Work task
Copy all lines in the data that contain the string "below".

(Saved entries)
———
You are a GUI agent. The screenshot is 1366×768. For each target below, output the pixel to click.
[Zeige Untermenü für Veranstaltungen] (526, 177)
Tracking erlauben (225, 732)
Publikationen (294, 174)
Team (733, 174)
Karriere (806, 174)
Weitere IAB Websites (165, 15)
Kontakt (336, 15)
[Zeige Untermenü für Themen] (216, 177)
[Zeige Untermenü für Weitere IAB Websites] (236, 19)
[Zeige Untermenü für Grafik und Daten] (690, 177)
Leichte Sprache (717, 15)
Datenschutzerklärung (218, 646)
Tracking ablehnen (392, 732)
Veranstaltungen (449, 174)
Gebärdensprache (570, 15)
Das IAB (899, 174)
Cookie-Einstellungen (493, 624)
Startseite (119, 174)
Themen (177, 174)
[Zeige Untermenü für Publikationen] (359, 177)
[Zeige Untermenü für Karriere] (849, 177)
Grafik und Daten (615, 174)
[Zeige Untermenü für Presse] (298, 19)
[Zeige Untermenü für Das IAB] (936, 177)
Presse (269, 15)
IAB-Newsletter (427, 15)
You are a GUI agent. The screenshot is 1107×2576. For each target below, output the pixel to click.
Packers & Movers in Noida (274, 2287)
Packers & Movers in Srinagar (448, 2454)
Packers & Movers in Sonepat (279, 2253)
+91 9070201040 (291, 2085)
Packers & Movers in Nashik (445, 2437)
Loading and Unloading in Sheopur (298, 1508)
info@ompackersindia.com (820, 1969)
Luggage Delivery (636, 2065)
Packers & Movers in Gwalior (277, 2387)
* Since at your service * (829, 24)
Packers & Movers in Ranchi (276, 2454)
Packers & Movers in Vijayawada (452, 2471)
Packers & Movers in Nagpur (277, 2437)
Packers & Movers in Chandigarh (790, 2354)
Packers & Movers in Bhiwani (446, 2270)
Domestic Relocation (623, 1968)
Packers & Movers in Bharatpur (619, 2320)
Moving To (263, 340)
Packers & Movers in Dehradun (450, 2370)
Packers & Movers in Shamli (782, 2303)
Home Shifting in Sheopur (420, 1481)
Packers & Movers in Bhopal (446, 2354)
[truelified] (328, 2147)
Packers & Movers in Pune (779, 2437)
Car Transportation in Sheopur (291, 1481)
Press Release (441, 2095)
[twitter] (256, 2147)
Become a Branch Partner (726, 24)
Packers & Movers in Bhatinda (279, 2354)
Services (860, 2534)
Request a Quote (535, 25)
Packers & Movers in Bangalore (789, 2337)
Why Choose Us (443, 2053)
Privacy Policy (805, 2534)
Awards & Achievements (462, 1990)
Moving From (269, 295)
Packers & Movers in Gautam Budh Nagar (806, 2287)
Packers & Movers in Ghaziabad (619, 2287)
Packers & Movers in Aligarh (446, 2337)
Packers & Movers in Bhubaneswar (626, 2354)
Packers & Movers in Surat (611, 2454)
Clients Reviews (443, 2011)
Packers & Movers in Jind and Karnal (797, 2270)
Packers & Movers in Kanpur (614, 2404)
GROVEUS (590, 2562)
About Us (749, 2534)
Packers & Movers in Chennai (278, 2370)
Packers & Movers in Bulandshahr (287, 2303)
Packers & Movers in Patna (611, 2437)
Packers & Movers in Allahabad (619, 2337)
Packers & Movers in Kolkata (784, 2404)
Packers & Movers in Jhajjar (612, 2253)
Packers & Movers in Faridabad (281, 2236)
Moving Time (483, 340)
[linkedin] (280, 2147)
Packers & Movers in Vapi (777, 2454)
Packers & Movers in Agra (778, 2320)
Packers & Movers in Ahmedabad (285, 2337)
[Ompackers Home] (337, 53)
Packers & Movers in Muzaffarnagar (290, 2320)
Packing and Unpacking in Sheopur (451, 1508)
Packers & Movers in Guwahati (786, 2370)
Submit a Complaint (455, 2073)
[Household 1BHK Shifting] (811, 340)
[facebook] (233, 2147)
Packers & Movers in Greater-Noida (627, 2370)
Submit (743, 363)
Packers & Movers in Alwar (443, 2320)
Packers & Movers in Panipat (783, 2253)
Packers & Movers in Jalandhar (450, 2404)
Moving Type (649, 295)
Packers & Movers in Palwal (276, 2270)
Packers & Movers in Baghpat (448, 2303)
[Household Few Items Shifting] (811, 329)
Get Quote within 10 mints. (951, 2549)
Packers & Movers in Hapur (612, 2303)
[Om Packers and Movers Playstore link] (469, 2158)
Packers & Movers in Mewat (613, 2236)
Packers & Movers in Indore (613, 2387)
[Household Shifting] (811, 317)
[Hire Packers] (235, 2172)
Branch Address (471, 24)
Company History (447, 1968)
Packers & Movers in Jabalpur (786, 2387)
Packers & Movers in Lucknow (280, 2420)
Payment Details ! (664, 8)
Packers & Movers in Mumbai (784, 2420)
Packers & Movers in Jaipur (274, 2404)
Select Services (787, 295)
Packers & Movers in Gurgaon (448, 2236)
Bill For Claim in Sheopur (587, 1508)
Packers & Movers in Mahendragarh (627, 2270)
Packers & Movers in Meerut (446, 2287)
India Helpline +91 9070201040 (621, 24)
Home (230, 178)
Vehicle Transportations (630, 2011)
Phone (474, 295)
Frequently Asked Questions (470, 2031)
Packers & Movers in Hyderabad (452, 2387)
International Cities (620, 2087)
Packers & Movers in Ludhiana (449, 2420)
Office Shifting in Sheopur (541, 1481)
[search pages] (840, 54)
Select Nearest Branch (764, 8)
———
Output
You are a GUI agent. The screenshot is 1366×768. For each target below, output the pixel to click.
You are a GUI agent. The screenshot is 1107×2576. For each target below, output the pixel to click.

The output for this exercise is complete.